Aún hoy me sorprendo pensando en ti como si siguieras aquí. Espero que suene el teléfono en cualquier momento y que seas tú, para ofrecerme un superplan imposible de rechazar o simplemente para saludar.
A veces sonrío al recordarte, cuando me viene a la memoria cualquier aventurilla que viví a tu lado. Otras veces, los mismos recuerdos felices me provocan una amargura insoportable, porque sé que no volverán.
Me arrepiento de mil cosas que no hice, pero no sufras, no me castigo con ello. Sé que tú tampoco me lo echarías en cara...
Pienso en ti cada día. Mil detalles me hacen recordarte, un perro feo al doblar la esquina o una puerta de madera al subir unas escaleras. Una película o unas palabras en una novela.
Recuerdo tu voz. Y deseo cada día que nunca se me olvide... eso no sale en las fotos.

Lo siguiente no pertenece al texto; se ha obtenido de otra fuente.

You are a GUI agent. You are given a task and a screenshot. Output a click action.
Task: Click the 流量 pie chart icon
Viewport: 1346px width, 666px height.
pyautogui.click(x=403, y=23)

Echo de menos comer con palillos a tu lado, contarte todas las paranoias que rondan esta cabeza de chorlito. Echo de menos tu sonrisa, tus abrazos y la forma en que venías en tu caballo blanco para salvarme.
Me faltas y me duele.
No se donde estarás, ni donde acabare yo, pero sé que en cualquier lugar... estarás conmigo. Porque siempre te llevo, como un tesoro, a buen recaudo en mi corazón.